Disuse osteoporosis is bone loss resulting from reduced mechanical loading of the skeleton; the processes of bone formation and bone resorption,in which cells known as osteoclasts break down bone and release the minerals, resulting in a transfer of calcium from bone fluid to the blood, become unbalanced. This is big problem for those immobilised due to a stroke or spinal cord injury or, in a thoroughly modern problem, those who are so obese that they are either entirely bed-ridden or sedentary for the majority of their lives.
It has recently been elucidated that two species of hibernating bear seem resistant to bone loss by disuse. Investigating their mechanisms of bone preservation could, it is hoped, lead to improved treatments for osteoporosis.
Effects of Disuse on Bone
Bone typically remodels in response to the mechanical loading it experiences. Exercise and over-loading results in an increase in bone mass, whereas disuse results in a decrease in bone mass, structure and strength. This is the result of bone resorption occurring at a greater rate than bone formation and brings about an increased risk of fracture.
Effects of Disuse in Humans
Bone disuse has a profound effect on the integrity of human bone. In human 120-day bedrest trials, a 30-40% increase in carboxyterminal telopeptide type 1 collagen (ICTP) – a marker of bone resorption – was measured. There was also a significant increase in the amount of calcium in the urine, suggesting marked increases in bone loss.
These remodelling events lead to deleterious alternations in bone structure and geometry:
- A 17% decrease in bone mineral density after the 1st year of a serious spinal injury and a further 1.5% for every year afterwards.
- A long-term spinal injury results in a significant decrease in the cross-sectional area and cross-sectional movement by 25-38%
- Fracture rates double in the 1st year after a serious spinal injury.

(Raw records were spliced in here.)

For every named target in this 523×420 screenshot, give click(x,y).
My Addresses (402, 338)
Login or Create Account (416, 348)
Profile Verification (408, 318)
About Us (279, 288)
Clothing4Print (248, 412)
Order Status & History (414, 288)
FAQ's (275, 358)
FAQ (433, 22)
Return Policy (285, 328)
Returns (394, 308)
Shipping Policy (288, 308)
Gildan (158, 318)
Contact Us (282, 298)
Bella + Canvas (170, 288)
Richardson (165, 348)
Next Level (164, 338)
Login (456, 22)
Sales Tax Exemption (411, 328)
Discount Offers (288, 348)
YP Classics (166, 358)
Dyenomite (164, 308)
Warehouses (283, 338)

In light of these problems it is imperative that the current treatments for disuse osteoporosis are improved. Current treatments are in their majority prophylactic, but also include the administration of nitrogen-containing bisphosphates which inhibit the action of osteoclasts and daily injections of parathyroid hormone (PTH), which regulates serum calcium levels, affecting how the body recycles it and uses it in bone formation. PTH does this by acting on a specific receptor on the surface of osteoclasts to prevent the increased apoptosis and reduced bone formation associated with disuse.

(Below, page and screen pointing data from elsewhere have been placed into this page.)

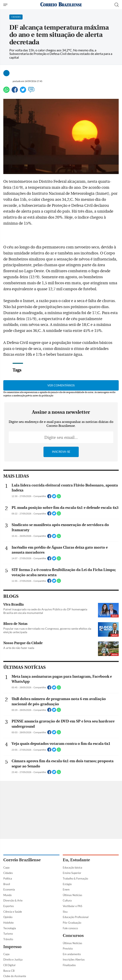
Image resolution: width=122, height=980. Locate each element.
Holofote (8, 923)
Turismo (8, 934)
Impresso (13, 947)
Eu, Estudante (76, 860)
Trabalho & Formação (75, 878)
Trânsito (8, 939)
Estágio (67, 884)
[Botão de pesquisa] (116, 5)
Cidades (8, 873)
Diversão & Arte (13, 900)
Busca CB (9, 970)
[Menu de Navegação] (6, 5)
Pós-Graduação (72, 923)
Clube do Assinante (15, 976)
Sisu (65, 912)
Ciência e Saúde (13, 912)
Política (8, 878)
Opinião (8, 917)
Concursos (73, 935)
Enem (66, 889)
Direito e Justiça (13, 959)
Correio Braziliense (22, 860)
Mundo (8, 895)
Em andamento (72, 954)
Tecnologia (10, 928)
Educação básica (72, 867)
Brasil (6, 884)
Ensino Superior (72, 873)
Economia (9, 889)
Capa (6, 867)
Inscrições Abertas (74, 959)
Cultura (67, 900)
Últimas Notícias (72, 895)
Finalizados (69, 965)
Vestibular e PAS (72, 906)
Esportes (9, 906)
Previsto (68, 948)
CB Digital (9, 965)
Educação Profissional (76, 917)
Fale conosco (70, 928)
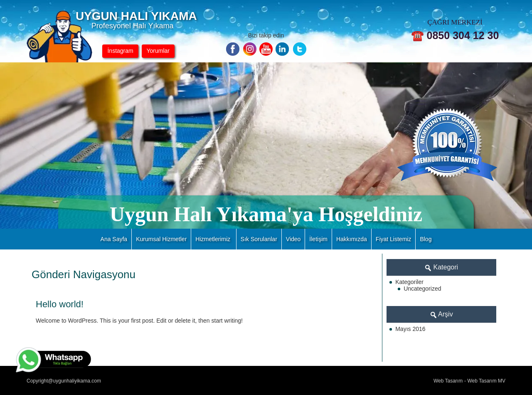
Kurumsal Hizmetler (161, 239)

Though these aggressive treatments do alleviate the loss of bone during long periods of disuse, it is hoped that by further understanding the processes that occur in hibernating polar bears, who do not suffer from any loss in bone mass during their three month hibernation, can help bring about a new generation of osteoporosis treatments.
Translating Bone Preservation Mechanisms into Humans
In contrast to smaller mammals, there is evidence that bears actively prevent bone loss during hibernation. What has not been clear, however, is whether these bears protect themselves from the onset of osteoporosis by continually balancing the processes of formation and resorption or whether they allow for a period of resorption and follow it up with enhanced formation. Recent analyses of the levels of the markers of bone formation and resorption in polar bear serum suggest that it is the latter of these processes.

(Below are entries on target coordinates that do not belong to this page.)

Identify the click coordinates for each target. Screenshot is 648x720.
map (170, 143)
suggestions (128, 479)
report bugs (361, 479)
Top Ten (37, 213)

What is thought to be key to this ability to increase the rate of bone formation when required is the polar bear’s form of parathyroid hormone (PTH). Polar bear PTH has a 9 amino acid difference to human PTH. Since other animals respond positively to PTH from other species – rats demonstrate a 37% increase in bone volume when treated with bovine PTH, which has a 5 amino acid difference – it is hoped that new treatments with bear PTH may yet yield a better response than current therapies. Current trials are underway to determine whether recombinant bear PTH – that is, bear PTH which has been produced in large volumes by bacteria who have have the gene engineered into their genome – could be the solution to the relatively poor treatments for disuse osteoporosis used at the moment.